Alright, so I saw a lot of people blogging about the Whole30 and recipes and all of this other crap but truthfully…. I can’t cook (well that is) and I don’t care to explain day BY day to you, for two reasons:
1. Everyone is going to go through different things, at different times.
2. Do you honestly give a shit?

1st week of this literally sucked, there honestly isn’t any other way to describe it. It sucked and I wasn’t prepared for anything, hell I’m still not prepared. No my meals are not planned out because I am far from a planner I would love to be but I’m not and so yes I am literally winging everything.
I have fruit & veggies cut all up in the fridge, and chicken on stand-by at all times. I figured I could at least live off those 3 things :p
I almost caved once on a chocolate covered raisin & a gummy bear, my GO to candies, to the point where I had to throw them away or far far up in the cabinet so I couldn’t see them.
Two mornings in a row I was so aggravated to the point where I thought I was going to grab the dogs and strangle them if they barked one more time, never would I so relax people.
I need a sandwich in my life and one of the hardest things to find is Deli meat without sugar, but I FINALLY found one at Harris Teeter and it is amazing.
My hardest problem is I am a snacker.
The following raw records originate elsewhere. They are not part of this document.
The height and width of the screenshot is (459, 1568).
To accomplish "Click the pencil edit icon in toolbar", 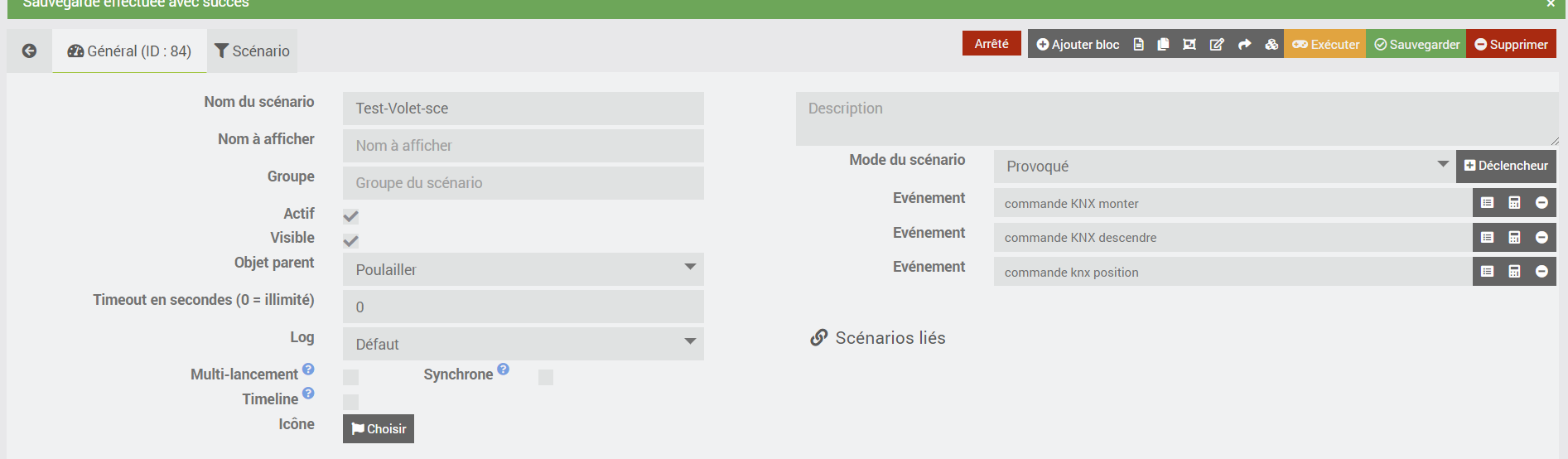I will (1216, 45).
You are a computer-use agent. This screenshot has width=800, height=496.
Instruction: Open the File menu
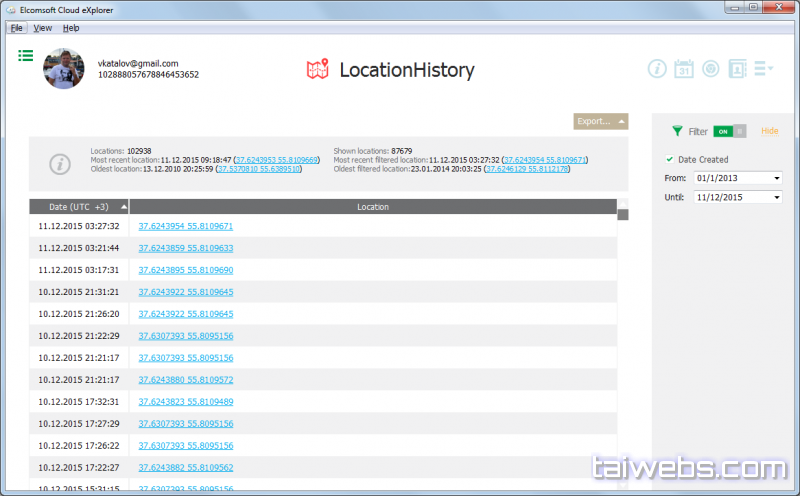click(17, 28)
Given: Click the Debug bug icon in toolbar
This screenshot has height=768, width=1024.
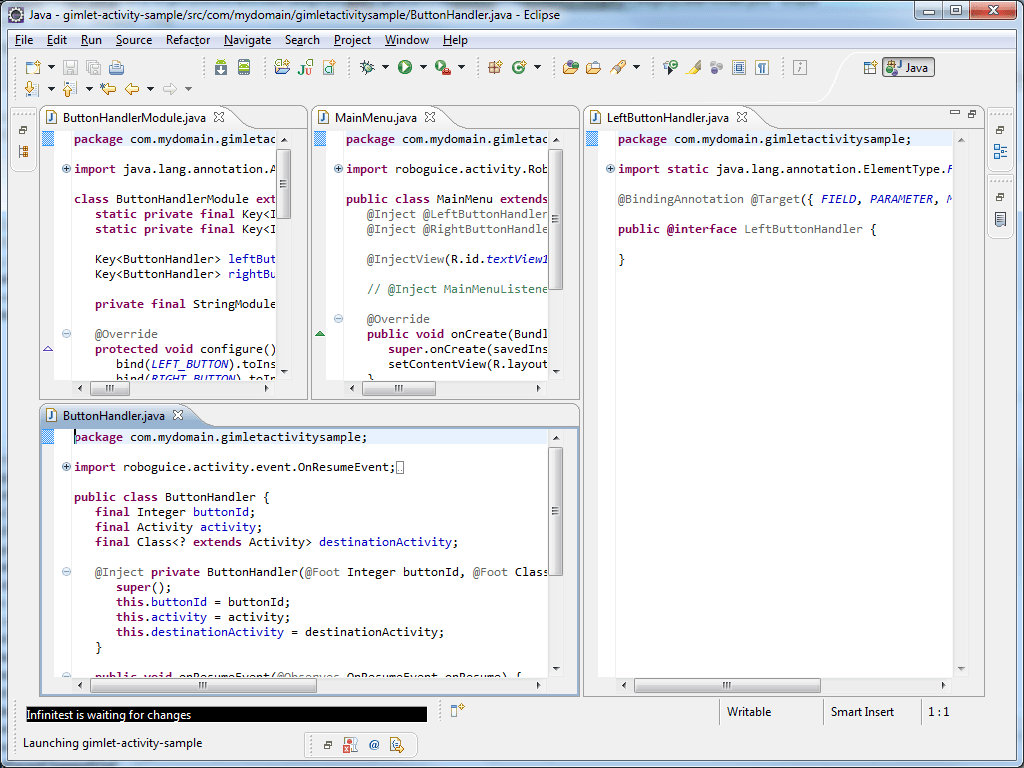Looking at the screenshot, I should pos(368,67).
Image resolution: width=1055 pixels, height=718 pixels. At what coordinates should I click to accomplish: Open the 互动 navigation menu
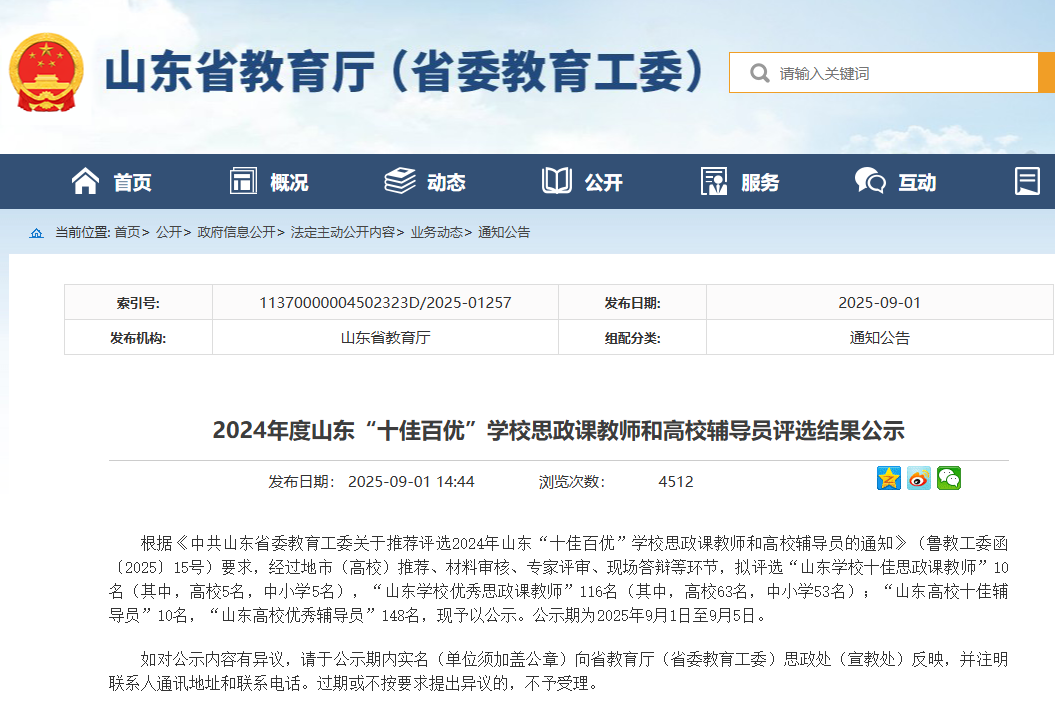point(916,182)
I LOVE snacks, but my snacks look a lot different now a days with zip lock bags of grapes, snap peas, carrots and strawberries instead of the good old Peanut Butter Crackers 🙁
Some days I feel exhausted and the first week I didn’t even have enough energy to complete 15 burpees. Day 10/11 I feel better, energy level wise and I find myself being less aggravated, but if you piss me off I might just fly off the handle for a hot minute, so I am warning you now.
It’s the dirty habits that are hard to get over, like drinking my Redbull every day, which BTW I WILL introduce back to my body after 45 days. I don’t care that it is bad for me I <3 Redbull and always will. Eating a turkey sandwich everyday for lunch with that Duke’s Mayo and Lettuce, bad habit for me or reaching for a handful of Cheeze-It’s ALL bad habits to break but it’s getting easier.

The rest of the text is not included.